What happens in an encounter between two groups of people, each having a set of unconscious assumptions about themselves and the natural order of things, and each deriving these from different backgrounds and histories?


About the Book

We all make assumptions that we don't realize we're making. When the early American Protestant missionaries entered the Ottoman empire in the 1820s, they brought in their heads a set of assumptions quite different from those inherited by the peoples of that empire. This book narrates some of the experiences of the Americans in Turkey, examines the origins of their assumptions, and compares them with those of the Armenians in the empire with whom they were chiefly engaged.

The Americans inherited a set of thought patterns deriving from the Renaissance, with its emphasis on the individual. They didn't keep referring to the Renaissance, they were not consciously exemplifying its values, they simply assumed them. They were part of American culture.

But the Renaissance did not happen east of the Adriatic. The peoples of the East, then as now, tended to think in terms of the group, however it might be defined.

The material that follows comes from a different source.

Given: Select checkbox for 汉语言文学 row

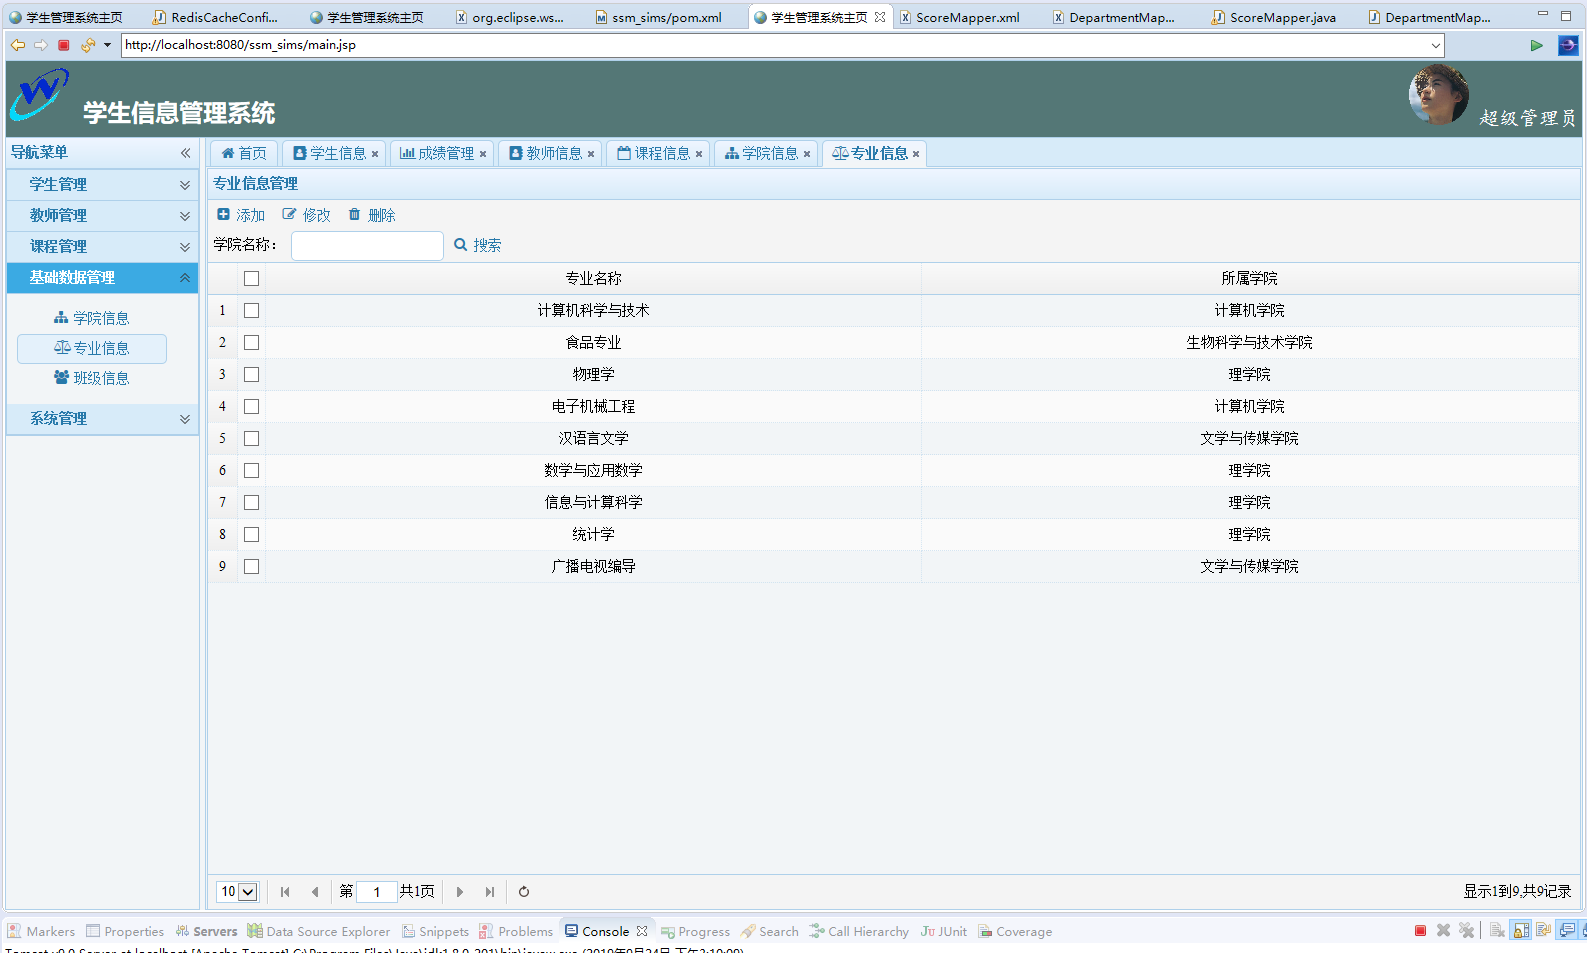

Since the determined objective of the missionaries was a matter of religion, a key unspoken question was, independently of the specific religious tradition one adhered to, what does it mean to be religious at all? Nobody ever asked this question explicitly. This book explores, necessarily by inference, how it might have been answered.



About the Author

Born in New York in 1916, Dr Nute was brought up partly in Turkey, where his parents and maternal grandparents were or had been Protestant missionaries. Schooled partly at home and briefly in Switzerland, he attended Andover prep school, Swarthmore College, and Johns Hopkins School of Medicine. To him Turkey was always a second homeland, and in his turn he served nearly two decades there in a series of different posts. Returning to the US in 1965, he served for a few years a the National Council of Churches, then for twelve years as a Senior Public Health officer of the New York City Health Department. But from childhood his passion was history, and in retirement he undertook this examination of a curious and fascinating cultural encounter.